Graphical techniques identify synergism effects.

Proposed parameter models non-additivity in experiments.

Links radiation synergism to complexity science concepts.

Abstract

The impressive success achieved by condensed matter radiation physics over its 170-year development period is related to the solution of problems in three areas, the emergence of new materials, the development of new sources of radiation, and the formulation of new concepts with a wide range of applications. In the borderlands of the 20th and 21st centuries, significant changes occurred in each of these aspects (not-so-catastrophic disasters, R. Tom).
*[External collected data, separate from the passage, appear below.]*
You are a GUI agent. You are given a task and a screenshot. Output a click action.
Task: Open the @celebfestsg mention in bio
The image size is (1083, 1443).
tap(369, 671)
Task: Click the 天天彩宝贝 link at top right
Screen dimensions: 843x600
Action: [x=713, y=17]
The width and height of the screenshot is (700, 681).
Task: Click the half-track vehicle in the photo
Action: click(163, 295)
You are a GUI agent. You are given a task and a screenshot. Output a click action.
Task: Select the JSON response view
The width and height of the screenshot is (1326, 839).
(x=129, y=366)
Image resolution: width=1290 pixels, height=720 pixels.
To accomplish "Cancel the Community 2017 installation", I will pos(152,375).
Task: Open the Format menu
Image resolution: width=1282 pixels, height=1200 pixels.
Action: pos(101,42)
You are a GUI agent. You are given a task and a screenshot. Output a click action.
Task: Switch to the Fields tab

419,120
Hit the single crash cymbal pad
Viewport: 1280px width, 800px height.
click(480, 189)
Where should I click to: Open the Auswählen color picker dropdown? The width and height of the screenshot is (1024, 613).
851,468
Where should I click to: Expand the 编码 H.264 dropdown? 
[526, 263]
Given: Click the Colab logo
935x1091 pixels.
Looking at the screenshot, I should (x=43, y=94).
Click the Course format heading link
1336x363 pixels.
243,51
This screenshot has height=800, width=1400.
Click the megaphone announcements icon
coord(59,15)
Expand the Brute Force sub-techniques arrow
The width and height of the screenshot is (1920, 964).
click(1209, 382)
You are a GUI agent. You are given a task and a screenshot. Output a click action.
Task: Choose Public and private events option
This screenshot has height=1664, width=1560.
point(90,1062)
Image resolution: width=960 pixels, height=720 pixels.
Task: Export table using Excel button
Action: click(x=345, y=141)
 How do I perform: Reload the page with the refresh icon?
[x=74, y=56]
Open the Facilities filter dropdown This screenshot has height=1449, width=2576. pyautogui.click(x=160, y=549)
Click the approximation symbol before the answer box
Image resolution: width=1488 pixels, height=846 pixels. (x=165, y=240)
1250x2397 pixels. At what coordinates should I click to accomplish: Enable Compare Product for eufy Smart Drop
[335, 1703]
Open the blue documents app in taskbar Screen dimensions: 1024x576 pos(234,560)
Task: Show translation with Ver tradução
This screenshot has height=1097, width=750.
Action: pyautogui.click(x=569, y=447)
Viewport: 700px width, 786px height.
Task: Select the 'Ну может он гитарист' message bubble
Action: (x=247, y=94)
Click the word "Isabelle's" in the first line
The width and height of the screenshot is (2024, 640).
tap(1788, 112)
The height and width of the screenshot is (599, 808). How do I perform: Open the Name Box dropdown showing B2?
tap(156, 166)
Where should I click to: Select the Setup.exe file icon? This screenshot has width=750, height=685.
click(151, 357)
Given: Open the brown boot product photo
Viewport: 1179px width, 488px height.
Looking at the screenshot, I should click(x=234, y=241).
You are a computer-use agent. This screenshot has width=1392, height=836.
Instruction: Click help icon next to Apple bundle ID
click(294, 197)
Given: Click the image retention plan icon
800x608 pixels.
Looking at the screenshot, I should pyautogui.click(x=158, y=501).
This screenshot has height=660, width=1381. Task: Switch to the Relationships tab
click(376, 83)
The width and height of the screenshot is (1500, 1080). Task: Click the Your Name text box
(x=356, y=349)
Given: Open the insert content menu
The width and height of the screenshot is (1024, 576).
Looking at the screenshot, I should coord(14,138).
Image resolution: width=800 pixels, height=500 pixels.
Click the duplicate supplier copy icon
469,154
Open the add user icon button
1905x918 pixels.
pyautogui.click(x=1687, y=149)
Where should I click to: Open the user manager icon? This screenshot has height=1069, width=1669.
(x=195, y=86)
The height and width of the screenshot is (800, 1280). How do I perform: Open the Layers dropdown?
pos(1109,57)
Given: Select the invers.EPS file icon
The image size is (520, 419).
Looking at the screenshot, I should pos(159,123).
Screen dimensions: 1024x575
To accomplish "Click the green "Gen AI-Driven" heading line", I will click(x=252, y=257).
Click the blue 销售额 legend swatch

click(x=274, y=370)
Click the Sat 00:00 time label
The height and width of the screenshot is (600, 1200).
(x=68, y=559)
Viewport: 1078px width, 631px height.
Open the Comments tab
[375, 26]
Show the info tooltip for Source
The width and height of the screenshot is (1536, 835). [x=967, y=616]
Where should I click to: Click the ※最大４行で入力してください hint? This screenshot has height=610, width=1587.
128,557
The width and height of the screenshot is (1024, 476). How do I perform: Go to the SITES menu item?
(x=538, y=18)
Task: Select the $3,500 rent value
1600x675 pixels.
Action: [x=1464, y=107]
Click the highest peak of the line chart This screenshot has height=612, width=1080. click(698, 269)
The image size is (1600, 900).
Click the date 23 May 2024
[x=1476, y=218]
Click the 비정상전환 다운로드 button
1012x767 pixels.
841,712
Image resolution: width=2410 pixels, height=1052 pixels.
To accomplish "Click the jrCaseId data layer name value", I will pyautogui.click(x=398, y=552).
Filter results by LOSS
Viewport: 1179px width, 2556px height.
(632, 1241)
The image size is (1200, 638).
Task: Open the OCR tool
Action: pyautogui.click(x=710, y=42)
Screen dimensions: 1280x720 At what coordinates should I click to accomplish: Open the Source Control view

A major role was played by the emergence of a new ideology - Complexity, which led to the birth of four paradigms, self-organization, dynamic chaos, self-organized criticality and nonadditivity (the first three are related to the concept of synergetics, the fourth - synergism). This article is devoted to radiation synergism, with an emphasis on combinations of radiation and other effects. It presents methods of graphical techniques to identify the specific issue of synergism effects, which is the non-additivity of the overall radiation effect. A parameter expression is proposed to account for the non-additivity of the radiation effect in the experiment, which can be compared to the q parameter introduced by Tsallis in the general science of Complexity, opening up new possibilities in condensed matter radiation physics for both living and non-living objects.